**What to work on:** Output only the lines that run from the line holding "The width and height of the screenshot is (750, 1568)." to the end of the data below, including both ends, without any pictures.
═════ Data listing ═════
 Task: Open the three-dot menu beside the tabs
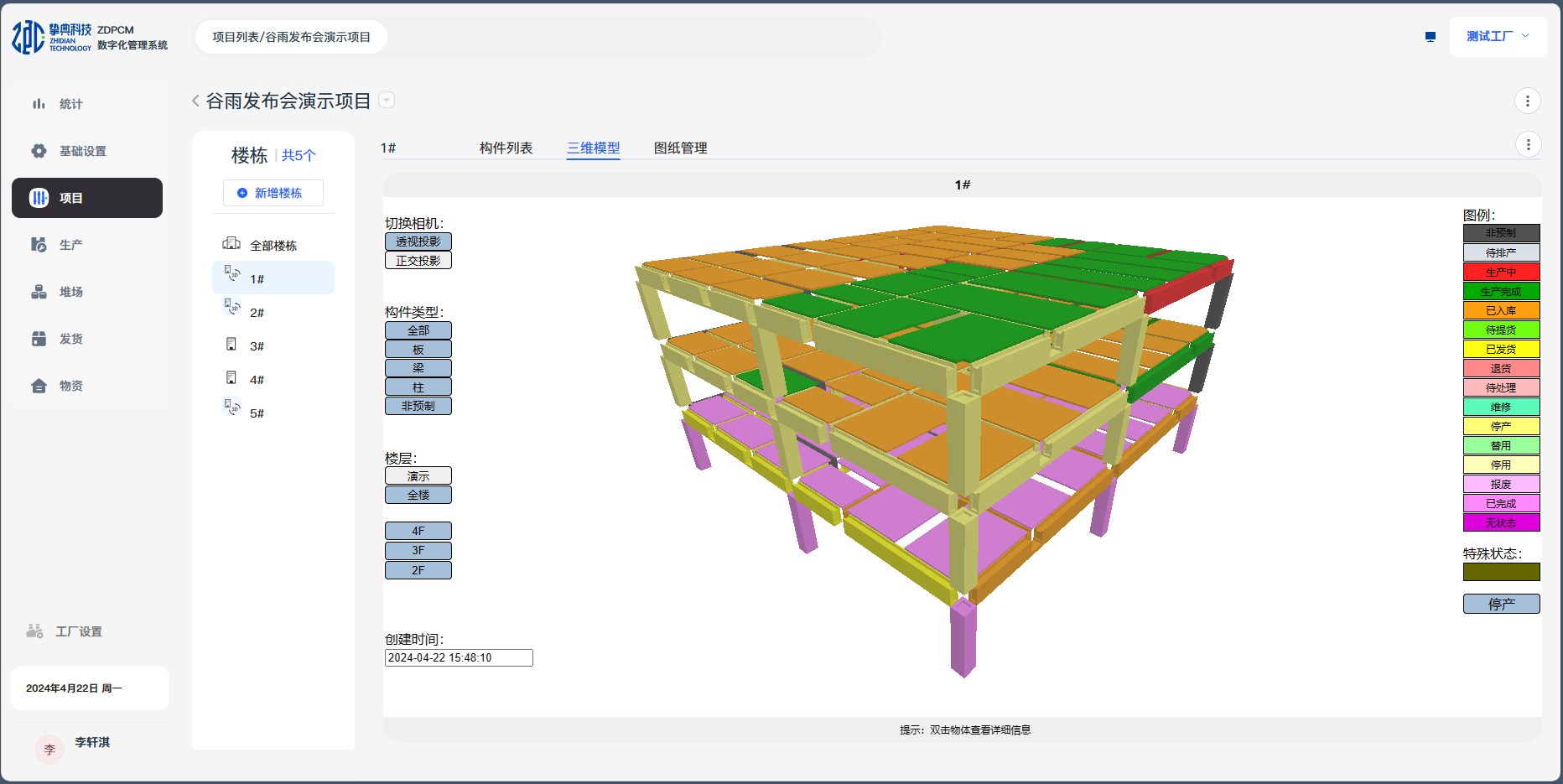pos(1528,145)
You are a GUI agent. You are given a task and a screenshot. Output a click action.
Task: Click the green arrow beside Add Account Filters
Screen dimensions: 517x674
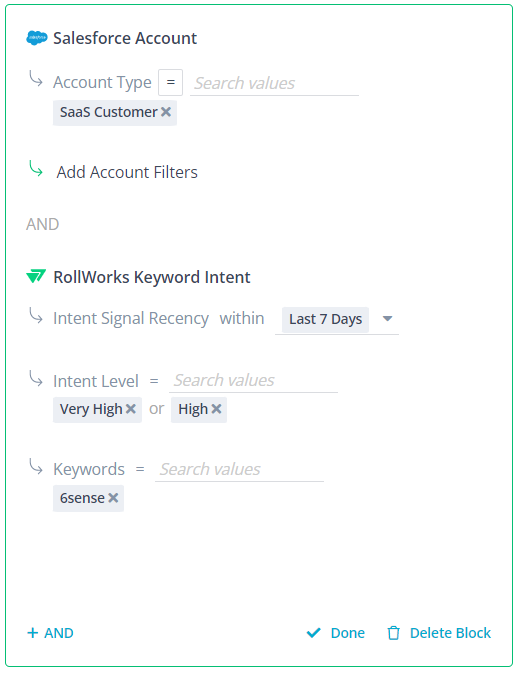[x=36, y=168]
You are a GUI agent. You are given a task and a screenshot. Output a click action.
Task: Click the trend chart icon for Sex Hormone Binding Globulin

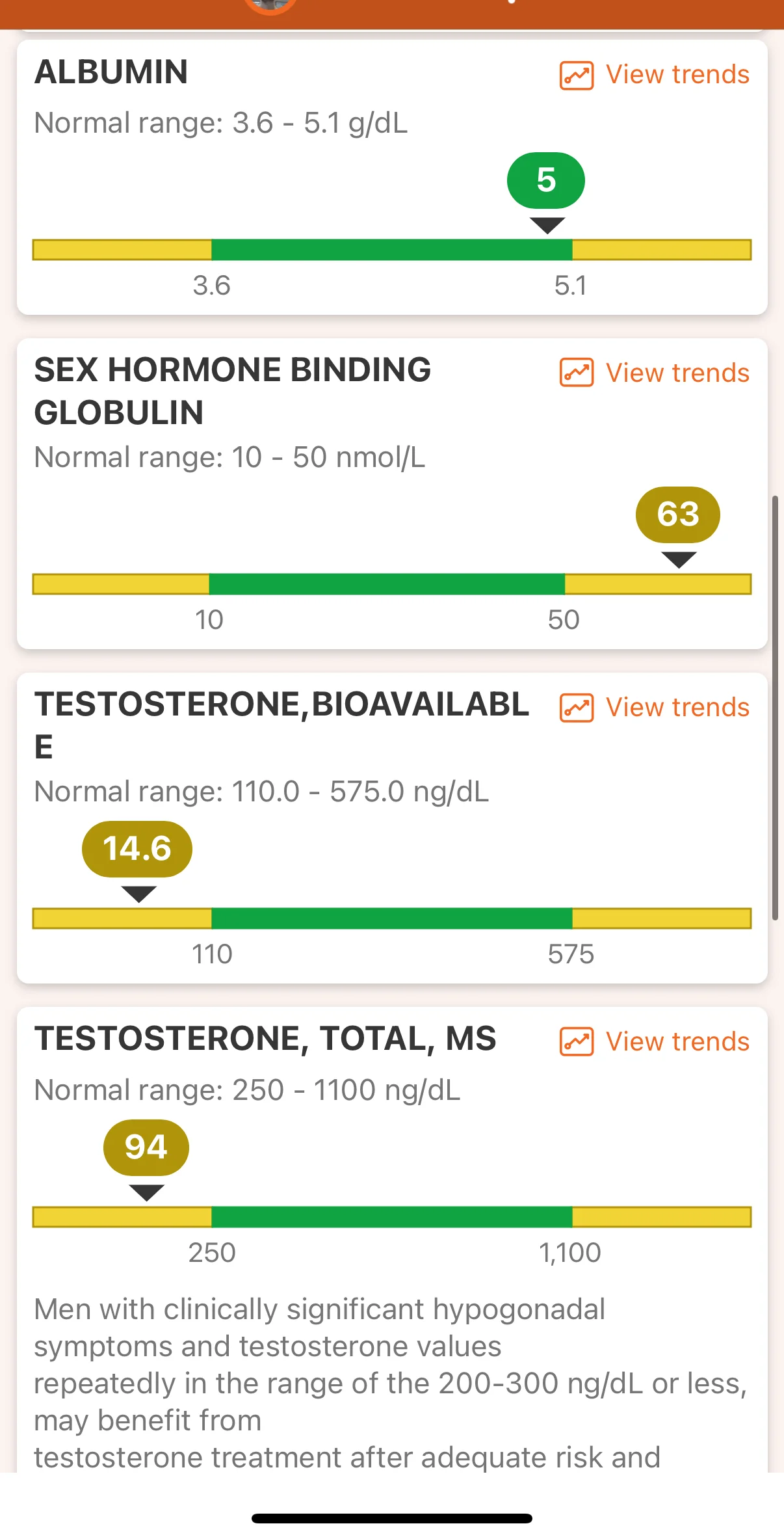(576, 373)
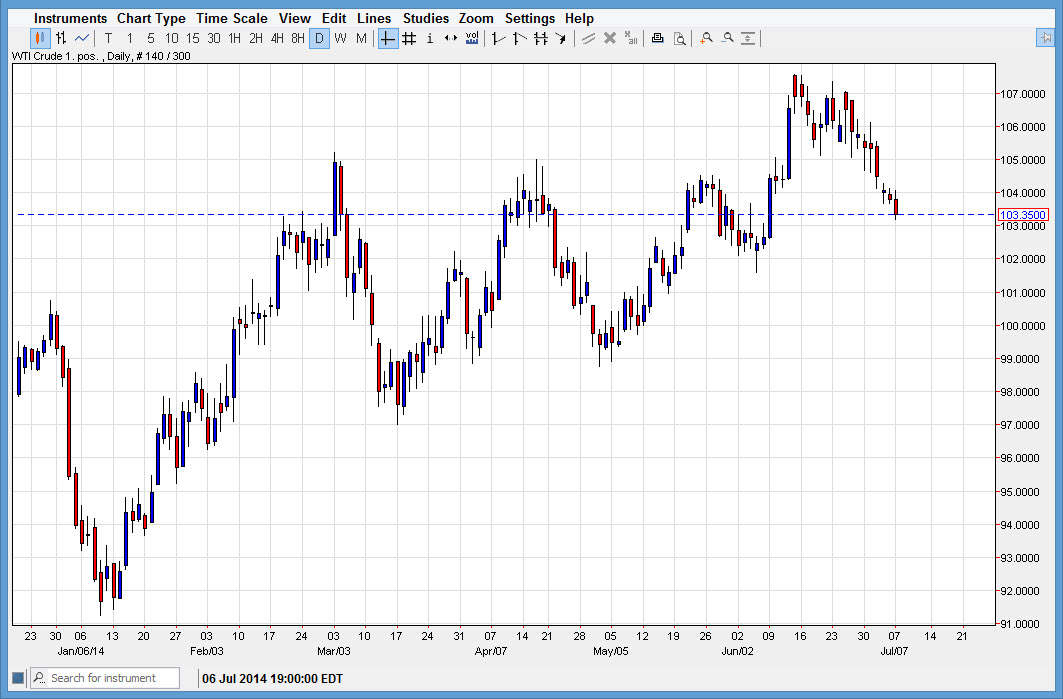This screenshot has width=1063, height=699.
Task: Open the Chart Type menu
Action: tap(151, 17)
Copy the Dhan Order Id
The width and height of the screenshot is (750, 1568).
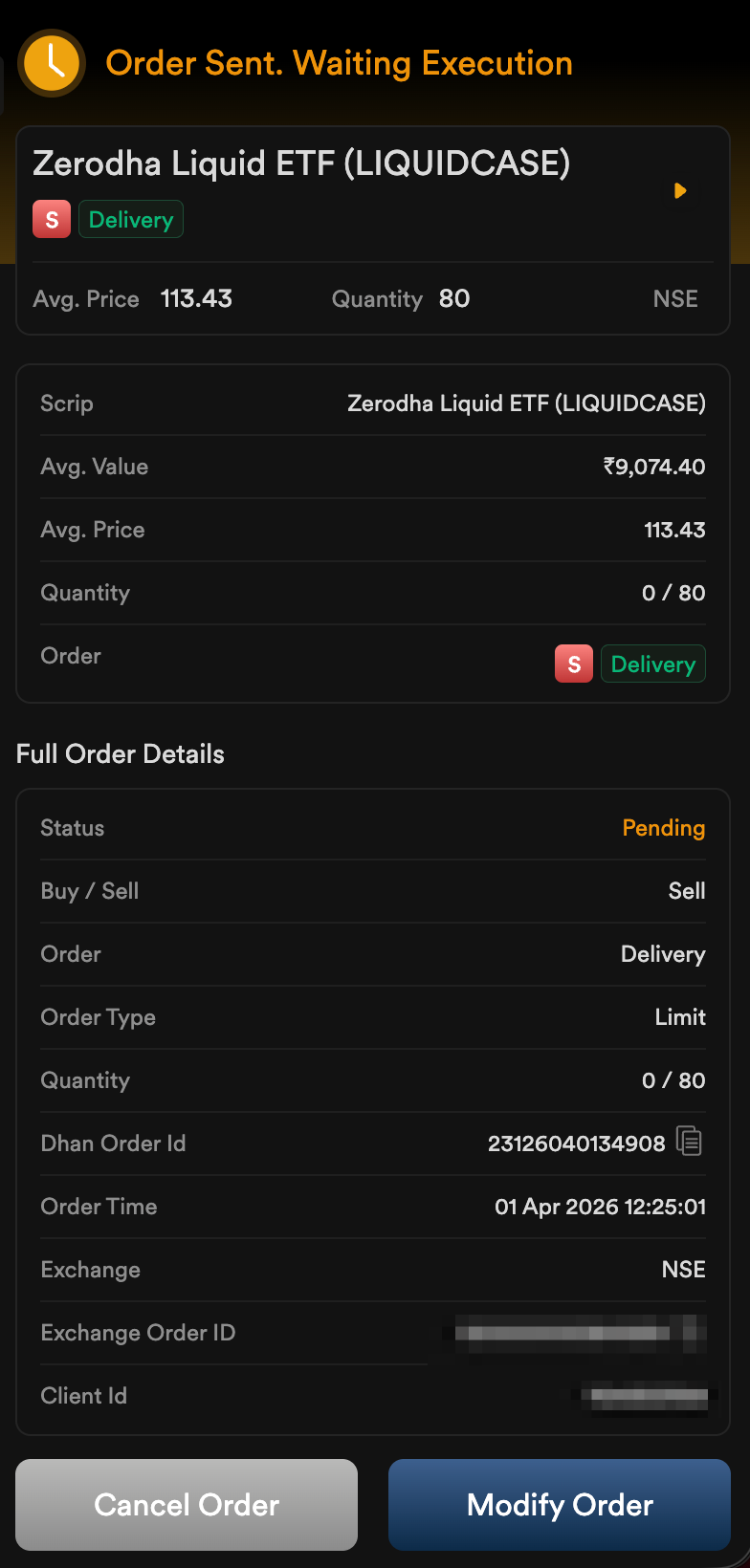pyautogui.click(x=689, y=1141)
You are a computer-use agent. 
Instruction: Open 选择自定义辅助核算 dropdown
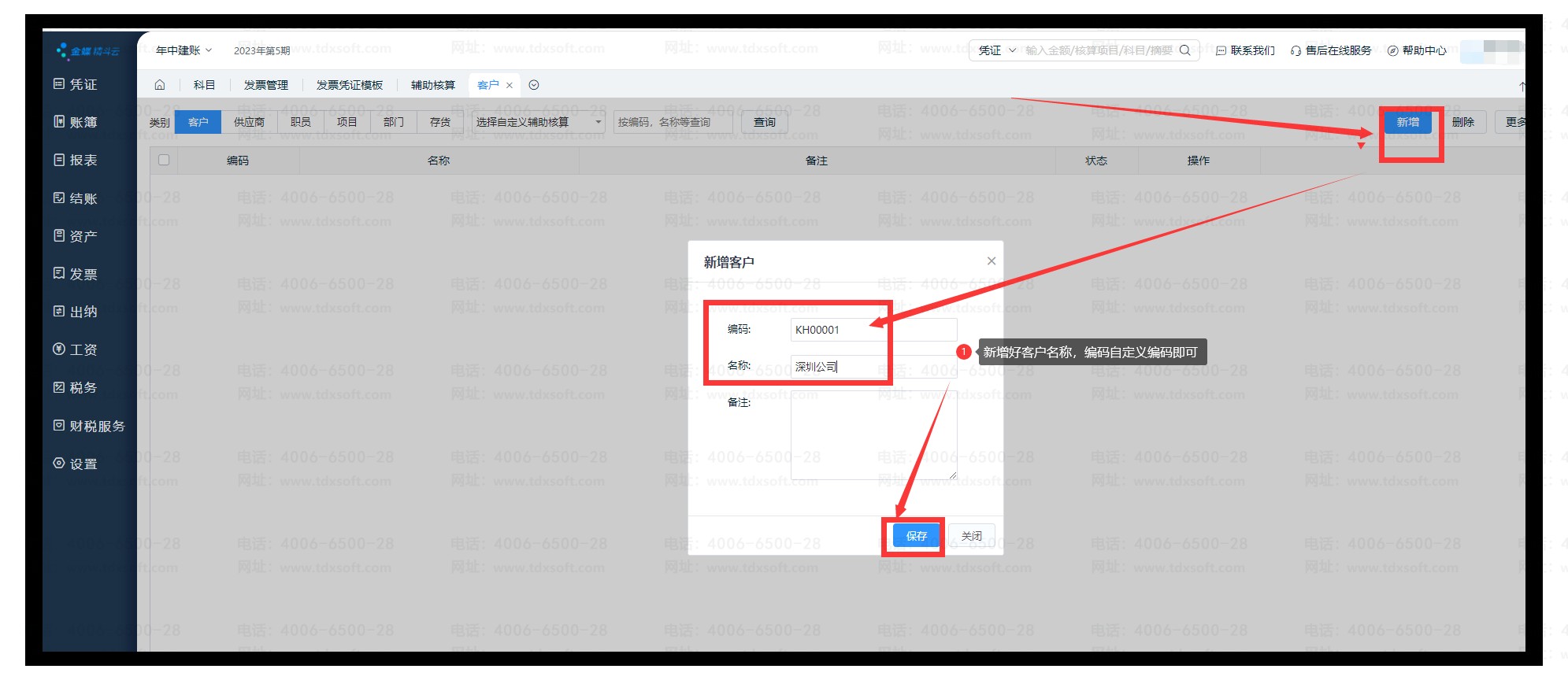tap(538, 122)
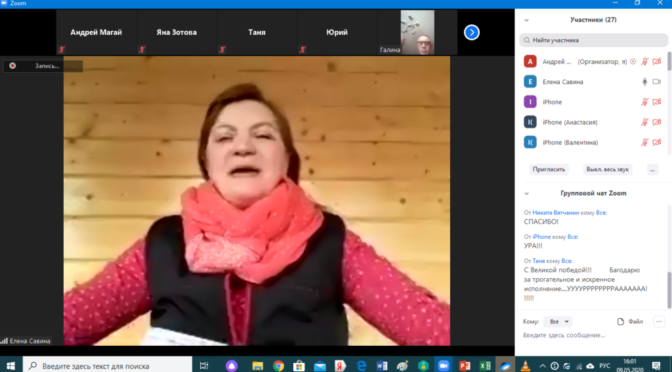The width and height of the screenshot is (672, 372).
Task: Open more participant options ellipsis button
Action: (x=652, y=170)
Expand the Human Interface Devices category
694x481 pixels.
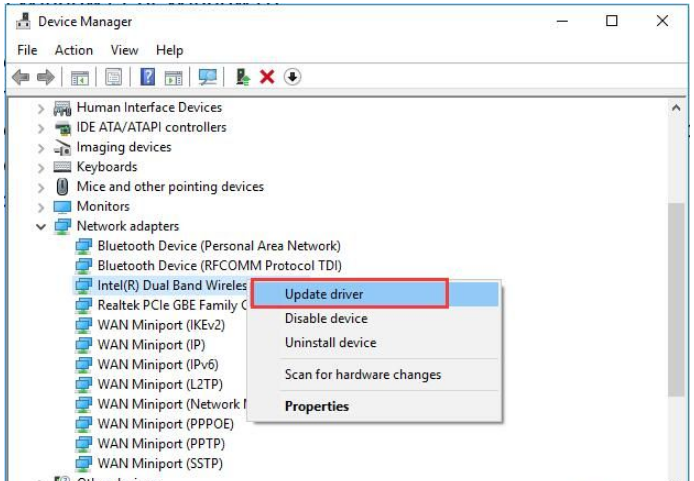[41, 108]
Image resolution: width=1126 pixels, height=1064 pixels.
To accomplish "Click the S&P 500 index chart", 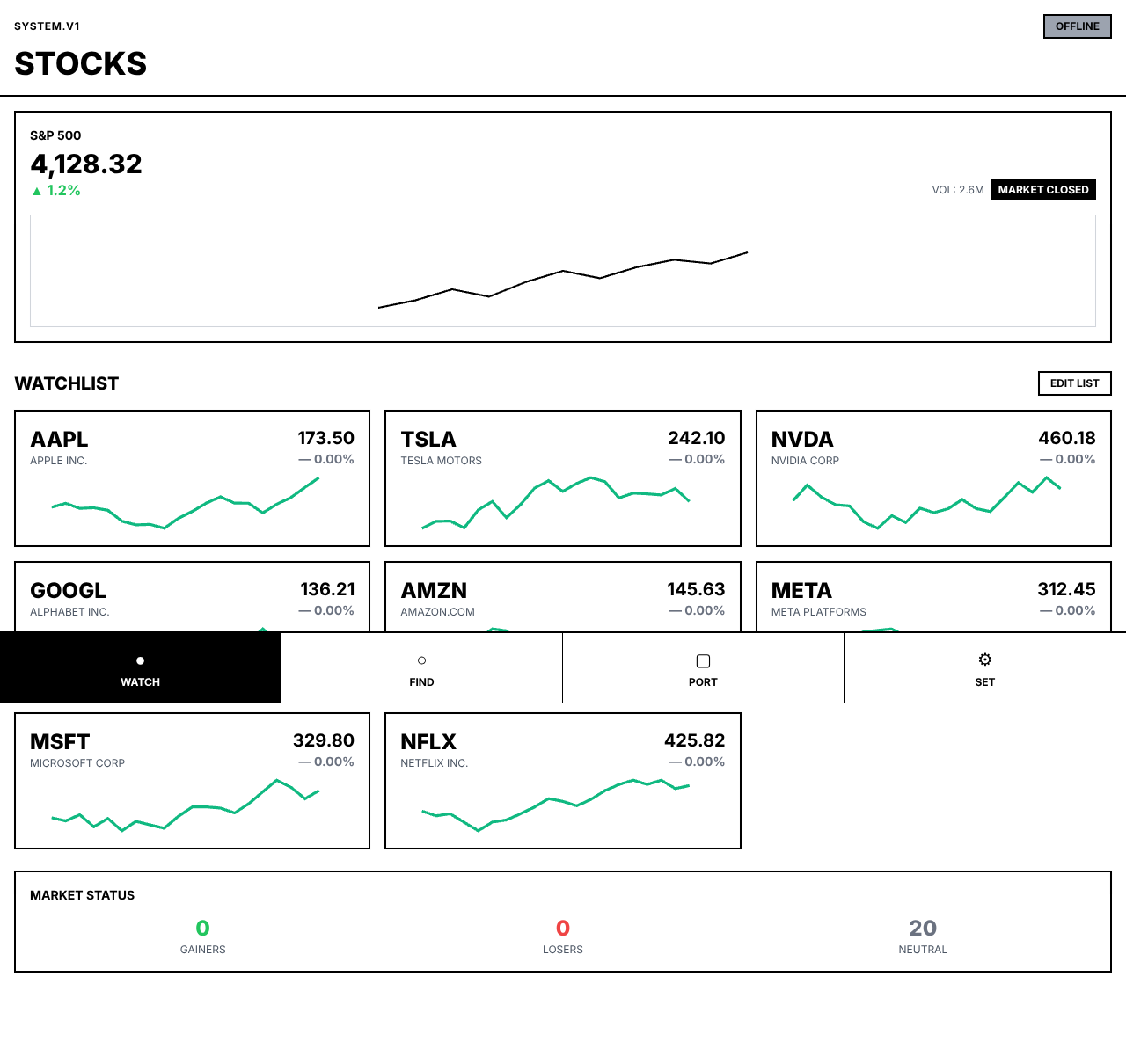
═════
**Answer section:**
The width and height of the screenshot is (750, 1568).
pyautogui.click(x=689, y=1141)
You are a computer-use agent. 
Instruction: Open 选择自定义辅助核算 dropdown
tap(538, 122)
The width and height of the screenshot is (672, 372).
Task: Open more participant options ellipsis button
Action: (x=652, y=170)
Expand the Human Interface Devices category
694x481 pixels.
[41, 108]
Image resolution: width=1126 pixels, height=1064 pixels.
To accomplish "Click the S&P 500 index chart", 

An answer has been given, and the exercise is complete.